## Work instruction
Given the entries that follow, write out exactly the lines starting at the one containing "Image resolution: width=1006" and ending at the one containing "has width=1085, height=466.", both ends included, and only those.

Stored items:

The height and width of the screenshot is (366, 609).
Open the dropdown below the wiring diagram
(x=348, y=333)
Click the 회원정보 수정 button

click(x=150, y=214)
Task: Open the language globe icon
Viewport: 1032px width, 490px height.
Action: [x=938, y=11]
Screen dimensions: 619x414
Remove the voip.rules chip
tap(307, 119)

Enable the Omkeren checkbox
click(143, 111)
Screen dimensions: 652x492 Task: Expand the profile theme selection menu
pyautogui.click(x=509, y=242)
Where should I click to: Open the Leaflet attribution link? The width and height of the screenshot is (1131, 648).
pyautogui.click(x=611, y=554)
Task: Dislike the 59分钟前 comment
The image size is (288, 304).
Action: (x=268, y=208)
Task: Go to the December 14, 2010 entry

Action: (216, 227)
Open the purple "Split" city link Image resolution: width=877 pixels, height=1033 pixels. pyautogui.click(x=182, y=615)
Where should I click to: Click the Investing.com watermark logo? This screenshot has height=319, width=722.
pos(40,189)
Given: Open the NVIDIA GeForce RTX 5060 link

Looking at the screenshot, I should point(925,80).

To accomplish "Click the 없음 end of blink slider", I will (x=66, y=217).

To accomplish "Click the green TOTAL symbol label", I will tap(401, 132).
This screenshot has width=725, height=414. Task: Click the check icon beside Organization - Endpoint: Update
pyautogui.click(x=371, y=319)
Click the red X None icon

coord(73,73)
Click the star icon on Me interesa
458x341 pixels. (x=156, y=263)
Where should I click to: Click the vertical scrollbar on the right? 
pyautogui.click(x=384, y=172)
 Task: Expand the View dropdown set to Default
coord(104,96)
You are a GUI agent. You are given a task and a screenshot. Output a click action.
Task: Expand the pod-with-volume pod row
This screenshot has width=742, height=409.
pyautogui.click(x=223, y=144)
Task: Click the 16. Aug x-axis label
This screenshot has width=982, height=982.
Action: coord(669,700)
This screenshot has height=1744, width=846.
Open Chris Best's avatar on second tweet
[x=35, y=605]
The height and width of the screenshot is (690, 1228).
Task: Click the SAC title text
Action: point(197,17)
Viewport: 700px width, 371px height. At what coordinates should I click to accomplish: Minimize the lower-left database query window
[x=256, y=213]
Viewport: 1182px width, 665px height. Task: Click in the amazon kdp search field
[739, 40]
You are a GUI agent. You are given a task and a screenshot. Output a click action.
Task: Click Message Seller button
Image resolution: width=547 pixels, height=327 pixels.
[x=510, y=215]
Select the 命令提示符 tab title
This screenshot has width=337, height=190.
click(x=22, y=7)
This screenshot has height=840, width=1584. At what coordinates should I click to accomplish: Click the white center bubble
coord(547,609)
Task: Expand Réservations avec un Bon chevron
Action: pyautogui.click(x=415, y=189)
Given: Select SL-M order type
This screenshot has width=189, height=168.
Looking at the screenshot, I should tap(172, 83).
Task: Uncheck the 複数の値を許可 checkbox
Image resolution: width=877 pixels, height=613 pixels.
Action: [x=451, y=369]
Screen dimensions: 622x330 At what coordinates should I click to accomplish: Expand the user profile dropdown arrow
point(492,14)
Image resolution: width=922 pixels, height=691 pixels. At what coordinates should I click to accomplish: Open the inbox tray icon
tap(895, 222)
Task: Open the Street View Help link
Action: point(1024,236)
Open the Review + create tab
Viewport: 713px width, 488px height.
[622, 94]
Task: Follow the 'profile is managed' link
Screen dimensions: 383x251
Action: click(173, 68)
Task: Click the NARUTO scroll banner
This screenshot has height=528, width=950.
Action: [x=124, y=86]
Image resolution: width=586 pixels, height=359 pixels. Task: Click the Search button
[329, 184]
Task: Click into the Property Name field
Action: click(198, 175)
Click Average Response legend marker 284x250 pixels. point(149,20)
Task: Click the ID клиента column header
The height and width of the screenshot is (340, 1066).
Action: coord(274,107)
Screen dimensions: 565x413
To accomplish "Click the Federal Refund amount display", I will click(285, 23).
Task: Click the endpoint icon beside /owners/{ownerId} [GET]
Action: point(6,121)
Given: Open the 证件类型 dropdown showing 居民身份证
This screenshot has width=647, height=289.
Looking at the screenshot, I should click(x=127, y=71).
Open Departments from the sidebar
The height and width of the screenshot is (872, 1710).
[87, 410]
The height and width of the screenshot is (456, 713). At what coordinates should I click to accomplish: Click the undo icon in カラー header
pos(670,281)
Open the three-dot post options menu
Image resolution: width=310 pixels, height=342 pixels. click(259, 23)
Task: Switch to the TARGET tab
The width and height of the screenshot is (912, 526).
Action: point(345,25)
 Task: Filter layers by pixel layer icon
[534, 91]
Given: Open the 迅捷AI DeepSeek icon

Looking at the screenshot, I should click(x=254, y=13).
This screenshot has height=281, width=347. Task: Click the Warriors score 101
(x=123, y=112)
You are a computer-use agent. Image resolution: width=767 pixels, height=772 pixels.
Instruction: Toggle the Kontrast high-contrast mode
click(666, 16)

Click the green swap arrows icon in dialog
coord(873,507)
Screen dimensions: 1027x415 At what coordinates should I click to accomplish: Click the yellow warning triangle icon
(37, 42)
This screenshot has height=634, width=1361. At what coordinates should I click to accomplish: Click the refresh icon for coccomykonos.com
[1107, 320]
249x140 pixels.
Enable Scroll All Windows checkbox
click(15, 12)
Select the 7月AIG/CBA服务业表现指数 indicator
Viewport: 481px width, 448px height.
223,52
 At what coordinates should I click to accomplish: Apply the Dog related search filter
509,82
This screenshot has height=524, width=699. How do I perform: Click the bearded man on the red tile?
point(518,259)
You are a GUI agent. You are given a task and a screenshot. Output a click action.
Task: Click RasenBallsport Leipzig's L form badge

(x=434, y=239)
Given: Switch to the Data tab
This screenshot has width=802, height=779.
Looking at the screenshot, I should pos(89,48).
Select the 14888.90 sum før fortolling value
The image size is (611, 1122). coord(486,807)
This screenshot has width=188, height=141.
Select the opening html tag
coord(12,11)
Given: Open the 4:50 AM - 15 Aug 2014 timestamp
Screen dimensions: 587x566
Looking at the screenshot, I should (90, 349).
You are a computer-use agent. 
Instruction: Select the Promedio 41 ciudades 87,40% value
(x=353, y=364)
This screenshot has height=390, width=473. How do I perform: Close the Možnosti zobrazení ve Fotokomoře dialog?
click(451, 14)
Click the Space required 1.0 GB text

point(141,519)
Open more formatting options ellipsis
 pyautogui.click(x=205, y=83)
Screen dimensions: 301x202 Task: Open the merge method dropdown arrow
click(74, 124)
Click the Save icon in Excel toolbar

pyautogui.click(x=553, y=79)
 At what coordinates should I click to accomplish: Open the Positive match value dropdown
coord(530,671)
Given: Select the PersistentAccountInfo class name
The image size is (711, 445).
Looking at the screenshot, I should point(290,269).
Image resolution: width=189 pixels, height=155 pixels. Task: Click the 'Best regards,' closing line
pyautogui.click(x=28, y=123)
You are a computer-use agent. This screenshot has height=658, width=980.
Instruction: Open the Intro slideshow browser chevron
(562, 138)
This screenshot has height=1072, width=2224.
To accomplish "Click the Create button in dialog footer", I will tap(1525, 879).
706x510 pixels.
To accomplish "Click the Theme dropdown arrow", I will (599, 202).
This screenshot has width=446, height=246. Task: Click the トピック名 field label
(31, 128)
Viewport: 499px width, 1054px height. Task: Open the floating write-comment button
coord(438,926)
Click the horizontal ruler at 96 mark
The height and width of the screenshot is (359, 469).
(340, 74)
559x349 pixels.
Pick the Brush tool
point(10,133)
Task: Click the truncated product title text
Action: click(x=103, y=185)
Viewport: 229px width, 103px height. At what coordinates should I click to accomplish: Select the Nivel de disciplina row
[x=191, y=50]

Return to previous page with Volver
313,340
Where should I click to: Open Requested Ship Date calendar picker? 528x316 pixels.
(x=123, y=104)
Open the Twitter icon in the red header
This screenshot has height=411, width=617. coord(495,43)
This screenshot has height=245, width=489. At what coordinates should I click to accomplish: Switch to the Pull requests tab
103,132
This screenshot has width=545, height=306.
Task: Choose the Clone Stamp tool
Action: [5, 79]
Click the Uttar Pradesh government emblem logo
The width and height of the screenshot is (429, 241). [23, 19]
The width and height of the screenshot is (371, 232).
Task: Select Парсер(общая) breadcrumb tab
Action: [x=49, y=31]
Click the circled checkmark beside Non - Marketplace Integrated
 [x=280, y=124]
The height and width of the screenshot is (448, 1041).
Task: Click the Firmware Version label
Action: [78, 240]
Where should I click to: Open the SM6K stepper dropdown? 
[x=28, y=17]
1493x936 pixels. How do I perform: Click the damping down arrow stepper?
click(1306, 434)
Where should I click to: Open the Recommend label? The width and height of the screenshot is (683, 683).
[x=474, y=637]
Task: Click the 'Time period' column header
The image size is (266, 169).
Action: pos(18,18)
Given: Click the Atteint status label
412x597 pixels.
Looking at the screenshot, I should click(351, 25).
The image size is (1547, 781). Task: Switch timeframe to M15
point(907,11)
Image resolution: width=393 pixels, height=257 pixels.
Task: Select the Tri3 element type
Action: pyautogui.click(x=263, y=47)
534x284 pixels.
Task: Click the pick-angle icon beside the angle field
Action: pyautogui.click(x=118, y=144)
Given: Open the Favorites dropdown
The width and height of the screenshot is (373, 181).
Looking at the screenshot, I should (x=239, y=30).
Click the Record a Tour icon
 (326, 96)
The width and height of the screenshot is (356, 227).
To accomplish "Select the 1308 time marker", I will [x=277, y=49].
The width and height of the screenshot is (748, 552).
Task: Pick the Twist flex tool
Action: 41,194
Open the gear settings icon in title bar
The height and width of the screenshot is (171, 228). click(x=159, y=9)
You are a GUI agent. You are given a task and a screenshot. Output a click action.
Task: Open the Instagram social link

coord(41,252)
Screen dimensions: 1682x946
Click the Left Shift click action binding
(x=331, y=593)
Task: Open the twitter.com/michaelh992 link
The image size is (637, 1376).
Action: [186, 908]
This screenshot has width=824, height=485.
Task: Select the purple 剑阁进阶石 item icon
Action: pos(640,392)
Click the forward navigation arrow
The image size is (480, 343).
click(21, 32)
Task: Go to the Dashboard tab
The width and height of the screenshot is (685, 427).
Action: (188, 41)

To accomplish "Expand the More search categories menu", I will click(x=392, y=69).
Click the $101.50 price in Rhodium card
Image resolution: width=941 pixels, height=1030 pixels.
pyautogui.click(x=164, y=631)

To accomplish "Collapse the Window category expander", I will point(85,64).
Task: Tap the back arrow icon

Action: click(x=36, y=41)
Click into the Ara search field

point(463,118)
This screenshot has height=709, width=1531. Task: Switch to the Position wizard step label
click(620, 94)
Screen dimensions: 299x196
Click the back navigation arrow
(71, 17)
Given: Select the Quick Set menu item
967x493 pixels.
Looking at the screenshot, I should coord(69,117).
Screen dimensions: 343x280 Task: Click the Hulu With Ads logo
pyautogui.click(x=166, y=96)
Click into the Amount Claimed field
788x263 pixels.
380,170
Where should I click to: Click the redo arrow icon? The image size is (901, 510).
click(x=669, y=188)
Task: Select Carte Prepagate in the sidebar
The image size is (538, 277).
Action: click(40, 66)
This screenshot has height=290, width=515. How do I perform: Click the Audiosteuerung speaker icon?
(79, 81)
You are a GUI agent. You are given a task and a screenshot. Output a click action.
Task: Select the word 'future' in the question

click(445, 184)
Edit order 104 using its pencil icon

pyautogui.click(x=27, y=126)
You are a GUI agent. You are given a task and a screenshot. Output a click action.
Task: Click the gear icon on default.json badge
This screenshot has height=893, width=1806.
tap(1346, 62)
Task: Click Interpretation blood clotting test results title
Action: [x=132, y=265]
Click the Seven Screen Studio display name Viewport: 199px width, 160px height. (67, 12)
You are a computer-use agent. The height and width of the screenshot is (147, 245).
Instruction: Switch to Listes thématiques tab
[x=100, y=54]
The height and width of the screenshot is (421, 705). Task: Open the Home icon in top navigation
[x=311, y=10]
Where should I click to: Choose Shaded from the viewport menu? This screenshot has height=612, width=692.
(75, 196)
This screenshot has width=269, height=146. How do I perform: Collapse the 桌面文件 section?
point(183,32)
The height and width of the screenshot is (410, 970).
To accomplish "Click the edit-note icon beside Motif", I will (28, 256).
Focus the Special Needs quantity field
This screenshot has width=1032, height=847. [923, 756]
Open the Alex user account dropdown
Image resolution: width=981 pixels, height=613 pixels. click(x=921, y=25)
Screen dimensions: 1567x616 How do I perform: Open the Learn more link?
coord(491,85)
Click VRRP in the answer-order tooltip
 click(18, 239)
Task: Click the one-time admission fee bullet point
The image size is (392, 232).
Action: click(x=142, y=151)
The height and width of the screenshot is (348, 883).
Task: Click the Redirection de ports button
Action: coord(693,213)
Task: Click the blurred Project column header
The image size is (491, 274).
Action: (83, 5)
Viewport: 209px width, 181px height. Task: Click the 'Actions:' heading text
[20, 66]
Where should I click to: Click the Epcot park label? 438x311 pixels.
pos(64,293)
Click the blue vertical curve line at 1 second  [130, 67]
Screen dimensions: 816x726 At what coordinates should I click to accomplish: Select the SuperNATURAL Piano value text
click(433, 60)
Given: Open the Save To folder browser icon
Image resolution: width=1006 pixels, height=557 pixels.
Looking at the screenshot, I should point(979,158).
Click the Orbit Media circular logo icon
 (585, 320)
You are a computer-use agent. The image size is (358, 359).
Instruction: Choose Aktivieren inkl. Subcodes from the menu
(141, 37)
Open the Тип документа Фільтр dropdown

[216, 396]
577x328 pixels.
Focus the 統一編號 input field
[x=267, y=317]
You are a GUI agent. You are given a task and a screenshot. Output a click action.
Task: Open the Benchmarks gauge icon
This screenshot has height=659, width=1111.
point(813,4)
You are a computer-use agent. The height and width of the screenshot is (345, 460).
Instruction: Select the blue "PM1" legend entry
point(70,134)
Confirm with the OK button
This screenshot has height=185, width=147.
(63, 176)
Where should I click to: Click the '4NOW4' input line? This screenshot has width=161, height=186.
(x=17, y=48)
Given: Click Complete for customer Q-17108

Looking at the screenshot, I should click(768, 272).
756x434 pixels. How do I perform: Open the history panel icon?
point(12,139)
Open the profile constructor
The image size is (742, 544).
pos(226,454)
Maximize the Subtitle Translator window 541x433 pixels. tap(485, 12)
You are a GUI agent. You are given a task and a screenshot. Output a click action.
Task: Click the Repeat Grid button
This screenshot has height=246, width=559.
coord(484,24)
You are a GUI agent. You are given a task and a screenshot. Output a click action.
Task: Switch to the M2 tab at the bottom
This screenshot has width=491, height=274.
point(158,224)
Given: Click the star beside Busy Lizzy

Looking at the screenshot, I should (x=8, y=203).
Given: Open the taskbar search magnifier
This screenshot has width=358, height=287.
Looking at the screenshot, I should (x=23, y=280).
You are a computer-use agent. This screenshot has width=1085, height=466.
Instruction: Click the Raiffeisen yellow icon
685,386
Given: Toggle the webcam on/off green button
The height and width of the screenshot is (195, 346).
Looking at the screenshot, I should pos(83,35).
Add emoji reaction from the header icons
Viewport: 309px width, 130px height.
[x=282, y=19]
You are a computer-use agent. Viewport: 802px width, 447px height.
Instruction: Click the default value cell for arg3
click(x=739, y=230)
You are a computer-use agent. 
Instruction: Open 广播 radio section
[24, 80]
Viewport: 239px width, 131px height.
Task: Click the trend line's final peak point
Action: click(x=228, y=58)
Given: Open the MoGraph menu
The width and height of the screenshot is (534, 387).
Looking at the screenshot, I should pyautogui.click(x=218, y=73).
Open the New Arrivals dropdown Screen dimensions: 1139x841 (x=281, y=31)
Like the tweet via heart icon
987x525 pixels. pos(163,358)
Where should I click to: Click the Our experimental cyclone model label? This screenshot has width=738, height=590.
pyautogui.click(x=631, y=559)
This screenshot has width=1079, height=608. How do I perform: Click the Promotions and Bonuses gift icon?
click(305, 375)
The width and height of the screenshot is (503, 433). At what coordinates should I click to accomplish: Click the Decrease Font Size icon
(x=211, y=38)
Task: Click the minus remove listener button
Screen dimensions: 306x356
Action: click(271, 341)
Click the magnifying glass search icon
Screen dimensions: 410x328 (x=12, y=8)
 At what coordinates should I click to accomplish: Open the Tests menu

## Written reply
Image resolution: width=1006 pixels, height=557 pixels.
Looking at the screenshot, I should point(979,158).
Click the Orbit Media circular logo icon
 (585, 320)
You are a computer-use agent. The image size is (358, 359).
Instruction: Choose Aktivieren inkl. Subcodes from the menu
(141, 37)
Open the Тип документа Фільтр dropdown

[216, 396]
577x328 pixels.
Focus the 統一編號 input field
[x=267, y=317]
You are a GUI agent. You are given a task and a screenshot. Output a click action.
Task: Open the Benchmarks gauge icon
This screenshot has height=659, width=1111.
point(813,4)
You are a computer-use agent. The height and width of the screenshot is (345, 460).
Instruction: Select the blue "PM1" legend entry
point(70,134)
Confirm with the OK button
This screenshot has height=185, width=147.
(63, 176)
Where should I click to: Click the '4NOW4' input line? This screenshot has width=161, height=186.
(x=17, y=48)
Given: Click Complete for customer Q-17108

Looking at the screenshot, I should click(768, 272).
756x434 pixels. How do I perform: Open the history panel icon?
point(12,139)
Open the profile constructor
The image size is (742, 544).
pos(226,454)
Maximize the Subtitle Translator window 541x433 pixels. tap(485, 12)
You are a GUI agent. You are given a task and a screenshot. Output a click action.
Task: Click the Repeat Grid button
This screenshot has height=246, width=559.
coord(484,24)
You are a GUI agent. You are given a task and a screenshot. Output a click action.
Task: Switch to the M2 tab at the bottom
This screenshot has width=491, height=274.
point(158,224)
Given: Click the star beside Busy Lizzy

Looking at the screenshot, I should (x=8, y=203).
Given: Open the taskbar search magnifier
This screenshot has width=358, height=287.
Looking at the screenshot, I should (x=23, y=280).
You are a computer-use agent. This screenshot has width=1085, height=466.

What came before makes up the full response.